Technical5 min read

DNS Monitoring: The Silent Outage Cause Most Teams Miss

DNS failures take sites offline instantly and are invisible in your application logs. This guide explains how DNS monitoring works and what to watch for.

DNS is the phone book of the internet. When it breaks, nothing else matters — your servers can be perfectly healthy and your site will be completely unreachable. Yet DNS is one of the least-monitored layers in most UK business IT stacks.

Why DNS fails without warning

DNS failures happen at the registrar, at the hosting provider, and in your own configuration — and none of these events produce an error in your application logs. Common causes include: domain renewal lapsing (the registrar disables DNS), nameserver changes that propagate incorrectly, CDN or DNS provider outages, and manual DNS record edits that introduce typos. All of these are invisible to HTTP and TCP checks until the DNS record itself fails to resolve.

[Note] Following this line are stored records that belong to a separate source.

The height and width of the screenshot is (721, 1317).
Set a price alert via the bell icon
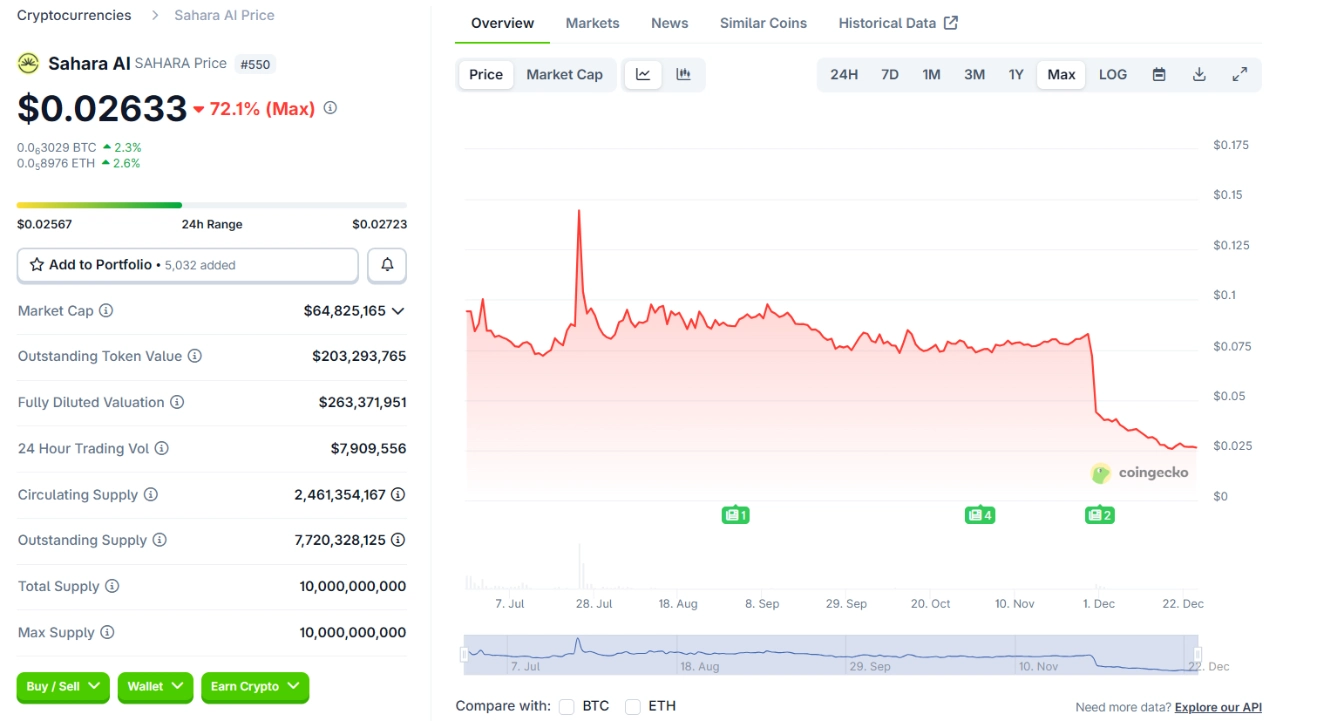(x=387, y=264)
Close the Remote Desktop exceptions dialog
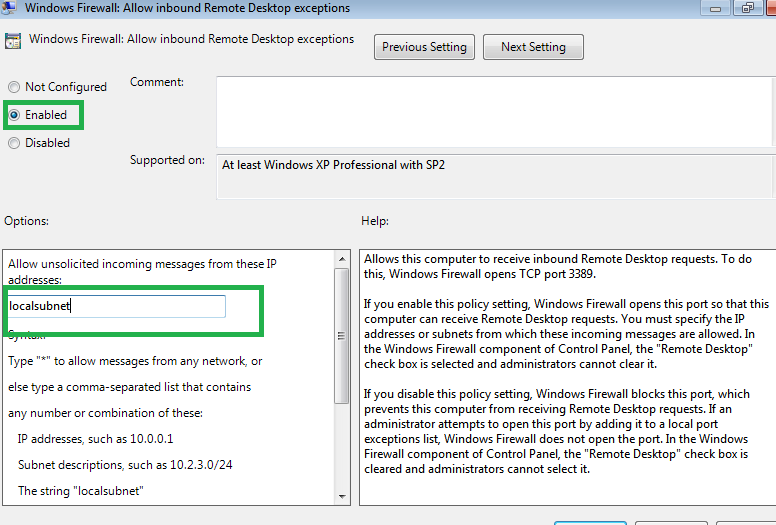The width and height of the screenshot is (776, 525). coord(771,8)
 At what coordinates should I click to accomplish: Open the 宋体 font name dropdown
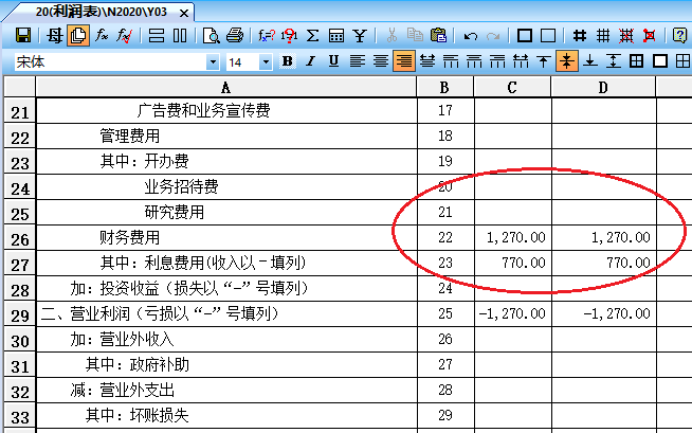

What DNS monitoring checks

A DNS check queries a nameserver for a specific record — typically an A record or CNAME — and verifies it returns the expected IP address or alias. If the query times out, returns no records, or returns an unexpected value, the check fails. This catches both total resolution failures and subtle changes where a misconfigured edit has changed where your domain points.

DNS TTL and propagation

DNS changes do not take effect immediately. TTL (Time To Live) values on your records determine how long resolvers cache the old value. A TTL of 3600 means changes take up to an hour to propagate globally. Monitoring DNS from a fixed resolver (like 8.8.8.8) gives you a consistent view of what most of the internet sees, but propagation means there can be a window where some users see the old record and others see the new one.

Adding DNS checks to your status page

In VP Watchtower, add your domain as a DNS check service. The monitor queries for an A record on your hostname and reports whether resolution succeeds. If you recently migrated hosting providers or changed nameservers, add a DNS check immediately to confirm propagation has completed correctly before you declare the migration done.